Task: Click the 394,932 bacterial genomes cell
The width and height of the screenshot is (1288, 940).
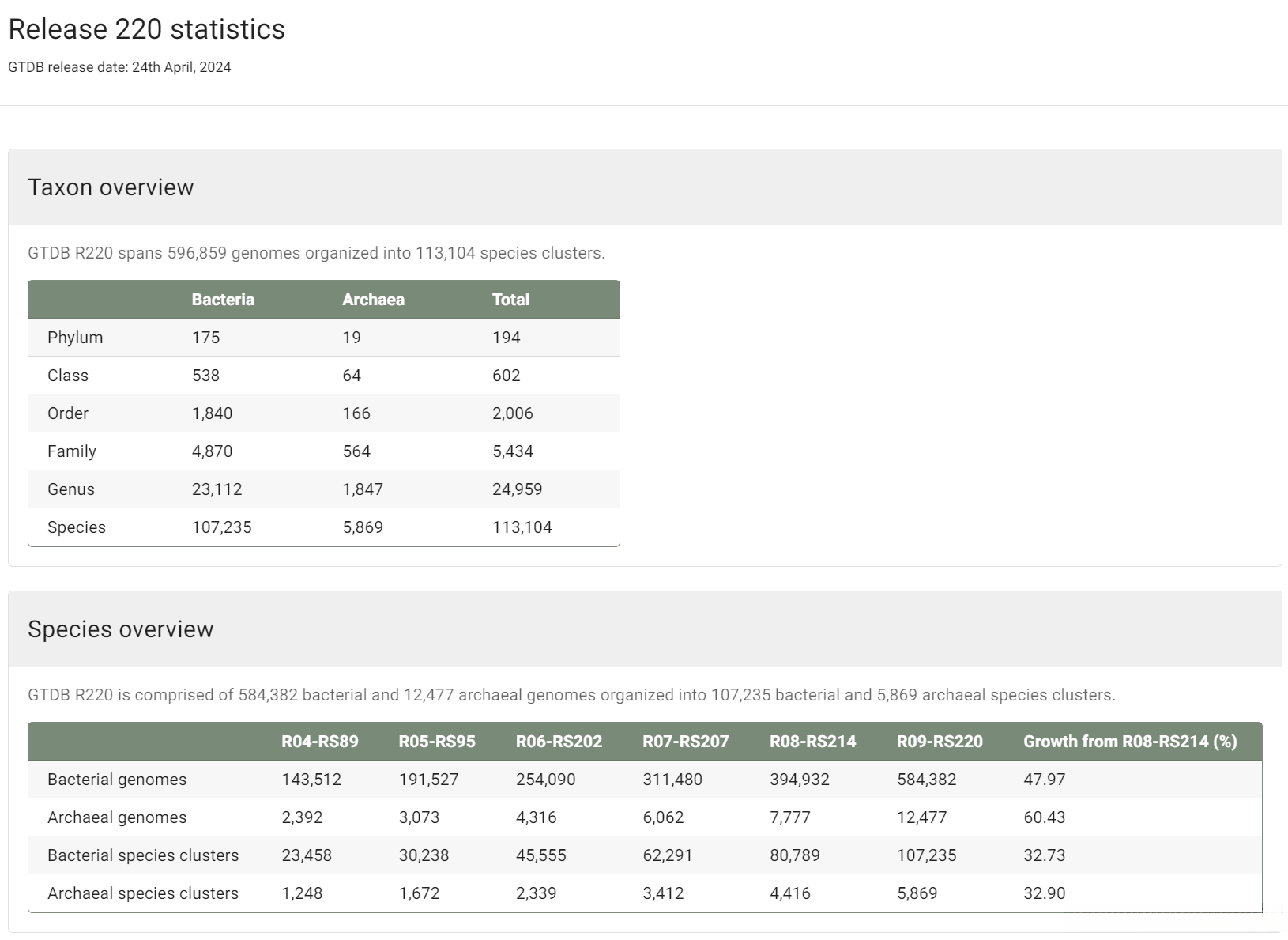Action: (799, 780)
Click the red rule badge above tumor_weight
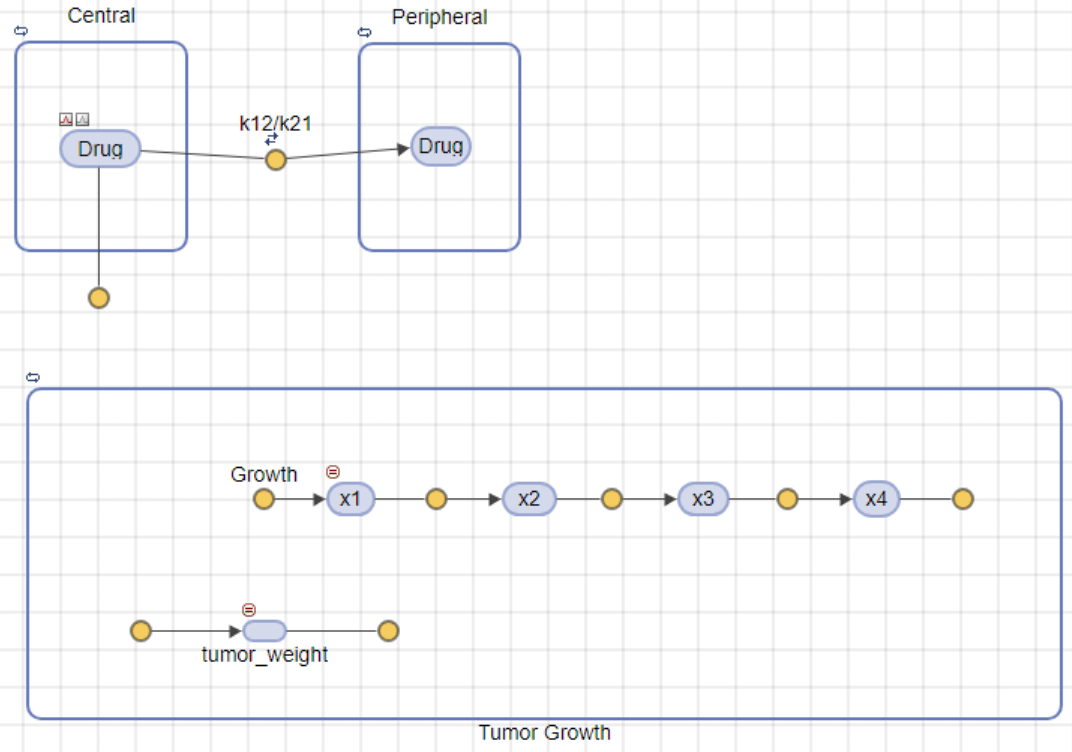1072x752 pixels. click(x=249, y=610)
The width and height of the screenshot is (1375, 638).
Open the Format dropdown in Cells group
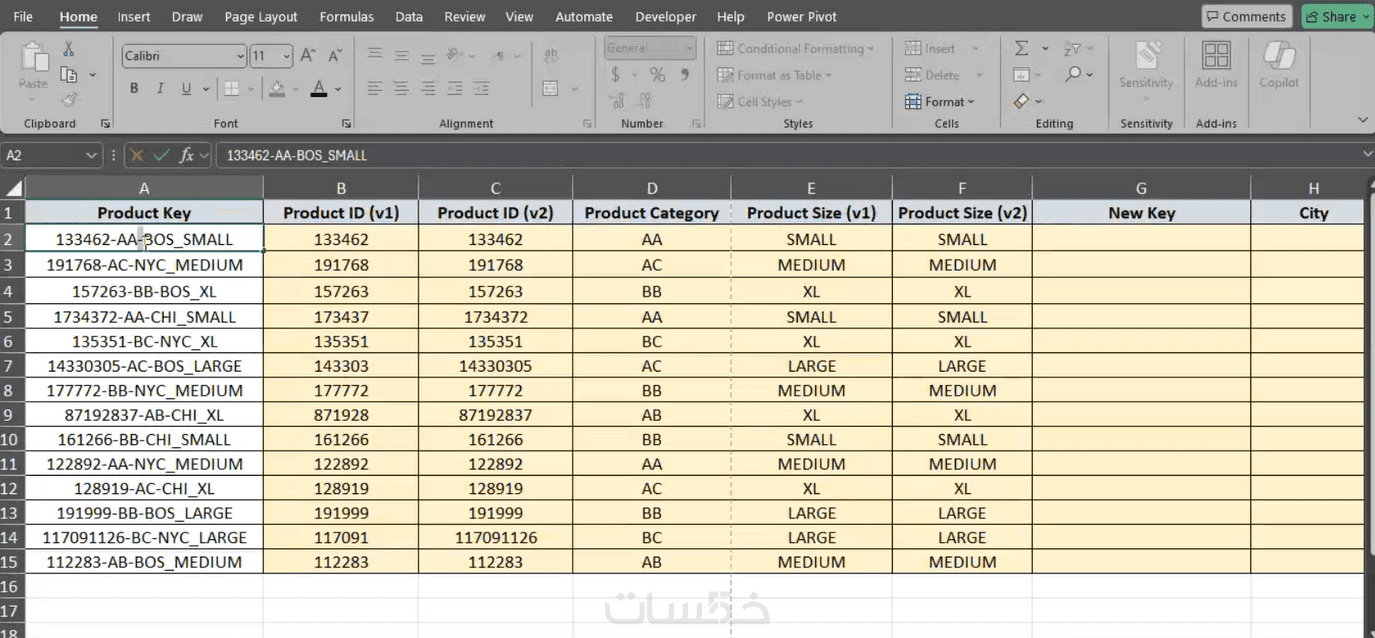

Your instructions:
From the line containing "The width and height of the screenshot is (1288, 940)." down to the last line of the entries above, set down every line exactly. Omit all pictures.

Written answer:
The width and height of the screenshot is (1288, 940).
Action: (799, 780)
Click the red rule badge above tumor_weight
1072x752 pixels. click(x=249, y=610)
The width and height of the screenshot is (1375, 638).
Open the Format dropdown in Cells group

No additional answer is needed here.